スリルと感動の入り混ったファイトも、ようやくフィナーレを迎えようとしています。ダブルラインがロッドのトップ・ガイドをくぐり、リーダーまであと僅かとなりました。
魚体の重量は既に推察されていますので、タグ&リリース(標識を打って放流する)か、ランディング(ボーディング)(船内に取り込む)かの判断は終わっています。
タグ&リリースの場合は、タグ・ポールの先端に付けたタグを背中の固い部分に打ちます。小型カジキの際はリーダーを手繰り寄せ、ビルを掴み、フックを外しますが、大型カジキの場合は、リーダーをできるだけフックに近い位置で切断します。フックは海水や胃酸の働きで、短期間で腐触してしまいます。
ランディング(ボーディング)の際は、リーダーマンとギャフマンの息の合ったコンビネーションが必要となります。ここではランディングの実際を紹介しましょう。
リーダーマンもギャマンも、共に、その役割には非常に危険が伴います。手袋は綿と革製品を重ねて使用するくらいの安全策が必要となります。
アングラーは、ダブルラインをリールに巻き込み、リーダーがロッド・チップの間際まで来ると、ロッドを起こしたままで保持し、リーダーマンがリーダーを取りやすくします。
リーダーマンとギャフマンは、共に腰を落として重心を低く構え、ボートの揺れと魚の動きに対し、万全の態勢を取ります。決してカジキの動きから目を離してはいけません。
キャプテンは魚の動きに合わせ操船し船を止めてはいけません。
リーダーは、絶対に手に巻きつけないようにして取ります。また万―のジャンプに備え、カジキのビルをギャフマンの正面に引き寄せないように心掛けます。そして、ボートとカジキの動きに合わせて、ギャフを打ちやすいように、ゆっくりとカジキを手繰り寄せます。カジキが暴れる時は無理をせずに、リーダーを放し、
最初からやり直すようにします。 アングラーは、リーダーマンがいつリーダーを放しても対処できるように構えていなければなりません。リーダーマンがリーダーを掴んだからといって、すぐにロッドを放し、ファイティングチェアーから降りるようなことがあってはいけません。アングラーは、ダブルラインをリールに巻き入れリーダーマンがリーダーを掴んだ時には、ドラグ強度をストライキングドラグの2/3に保ちます。
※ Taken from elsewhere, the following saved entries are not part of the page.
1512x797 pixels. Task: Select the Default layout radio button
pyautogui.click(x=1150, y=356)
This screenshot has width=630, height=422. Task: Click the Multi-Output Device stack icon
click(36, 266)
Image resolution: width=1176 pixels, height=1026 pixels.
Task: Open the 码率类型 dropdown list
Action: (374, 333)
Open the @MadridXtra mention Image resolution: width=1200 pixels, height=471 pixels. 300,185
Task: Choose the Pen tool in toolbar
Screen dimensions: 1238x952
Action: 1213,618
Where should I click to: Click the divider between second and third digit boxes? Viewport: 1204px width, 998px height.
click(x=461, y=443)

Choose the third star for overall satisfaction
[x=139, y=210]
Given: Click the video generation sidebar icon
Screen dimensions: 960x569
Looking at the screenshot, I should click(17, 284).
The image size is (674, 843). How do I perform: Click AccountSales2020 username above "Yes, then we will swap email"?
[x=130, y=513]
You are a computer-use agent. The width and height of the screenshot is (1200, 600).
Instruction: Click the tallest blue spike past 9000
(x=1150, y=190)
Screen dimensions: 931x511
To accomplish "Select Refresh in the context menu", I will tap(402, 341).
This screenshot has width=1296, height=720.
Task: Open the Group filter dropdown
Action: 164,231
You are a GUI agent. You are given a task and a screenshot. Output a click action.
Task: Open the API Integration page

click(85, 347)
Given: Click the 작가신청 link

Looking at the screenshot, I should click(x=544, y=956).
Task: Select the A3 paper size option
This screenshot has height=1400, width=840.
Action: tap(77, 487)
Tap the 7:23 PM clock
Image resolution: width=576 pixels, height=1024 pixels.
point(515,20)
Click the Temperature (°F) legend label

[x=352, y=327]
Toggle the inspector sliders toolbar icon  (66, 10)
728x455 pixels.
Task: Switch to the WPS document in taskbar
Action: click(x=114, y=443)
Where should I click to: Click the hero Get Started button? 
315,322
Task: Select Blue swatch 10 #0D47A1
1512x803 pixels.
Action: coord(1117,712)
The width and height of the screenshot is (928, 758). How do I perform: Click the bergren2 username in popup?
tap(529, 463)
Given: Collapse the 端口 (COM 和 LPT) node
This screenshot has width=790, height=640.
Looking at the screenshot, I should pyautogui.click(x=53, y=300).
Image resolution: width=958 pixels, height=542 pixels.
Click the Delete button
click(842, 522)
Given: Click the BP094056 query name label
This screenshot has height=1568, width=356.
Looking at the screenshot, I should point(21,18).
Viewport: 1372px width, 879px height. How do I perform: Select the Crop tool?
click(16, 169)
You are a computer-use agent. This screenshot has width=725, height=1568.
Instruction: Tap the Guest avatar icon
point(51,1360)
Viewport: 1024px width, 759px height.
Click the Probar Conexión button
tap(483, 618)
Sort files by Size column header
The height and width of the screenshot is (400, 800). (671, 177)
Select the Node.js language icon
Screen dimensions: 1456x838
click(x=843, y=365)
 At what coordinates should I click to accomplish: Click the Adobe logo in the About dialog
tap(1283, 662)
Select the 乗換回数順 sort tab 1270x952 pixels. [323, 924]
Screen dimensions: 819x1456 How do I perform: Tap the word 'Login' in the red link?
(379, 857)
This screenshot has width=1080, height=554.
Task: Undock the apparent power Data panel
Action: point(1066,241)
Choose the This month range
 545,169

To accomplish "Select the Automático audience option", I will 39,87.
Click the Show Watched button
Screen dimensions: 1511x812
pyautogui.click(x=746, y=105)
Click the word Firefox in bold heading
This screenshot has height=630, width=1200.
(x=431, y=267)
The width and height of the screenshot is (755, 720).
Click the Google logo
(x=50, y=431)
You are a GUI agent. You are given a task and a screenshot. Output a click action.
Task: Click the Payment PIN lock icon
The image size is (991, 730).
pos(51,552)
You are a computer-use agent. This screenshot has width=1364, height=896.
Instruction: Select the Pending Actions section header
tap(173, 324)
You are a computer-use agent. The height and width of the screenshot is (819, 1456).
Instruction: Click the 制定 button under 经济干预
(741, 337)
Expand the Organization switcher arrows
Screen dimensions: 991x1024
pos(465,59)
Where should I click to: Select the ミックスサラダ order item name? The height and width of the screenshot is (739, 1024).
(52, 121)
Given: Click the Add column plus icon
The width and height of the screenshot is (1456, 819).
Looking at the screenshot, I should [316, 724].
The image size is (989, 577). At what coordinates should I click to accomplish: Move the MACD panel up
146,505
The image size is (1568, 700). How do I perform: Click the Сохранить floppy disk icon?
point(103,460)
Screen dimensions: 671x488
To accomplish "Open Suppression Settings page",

ファーストランの次にラインブレイクの危険が伴うのが、このランディングの時なのです。
ギャフは必ずフライング・ギャフを使用し、ロープは必ずボートのクリート等に結んでおきます。ギャフ前方から手前に引く要領では胸鰭上方へ打ちます。
アングラーは、ギャフがしっかりと魚に掛かり、完全にその動きが止まるまでファィティング・チェァーに座り、常に臨戦態勢でいます。
1本のギャフで心もとない時は2本、さらに巨大なカジキでは3本のギャフを打つ場合もあります。ランディングは、ギャフ・ロープをゆっくりと手繰り寄せ、バットでカジキの頭部(眼の上)を打ち、息が絶えるのを確認してからコックピットに引き上げます。
大型カジキの場合は、ビルを掴み、ミート・ギャフ(柄の付いていないギャフ)を下顎に入れて引き上げることもあります。
キャプテンは、常にカジキとボートの間隔を保つと共に、ギャフィングとランディングが最適なポジションで取り行えるように操船しなければなりません。
無事にカジキをランディングすることに成功すれば、後は冷たいビールかシャンバンの乾杯を交すばかりです。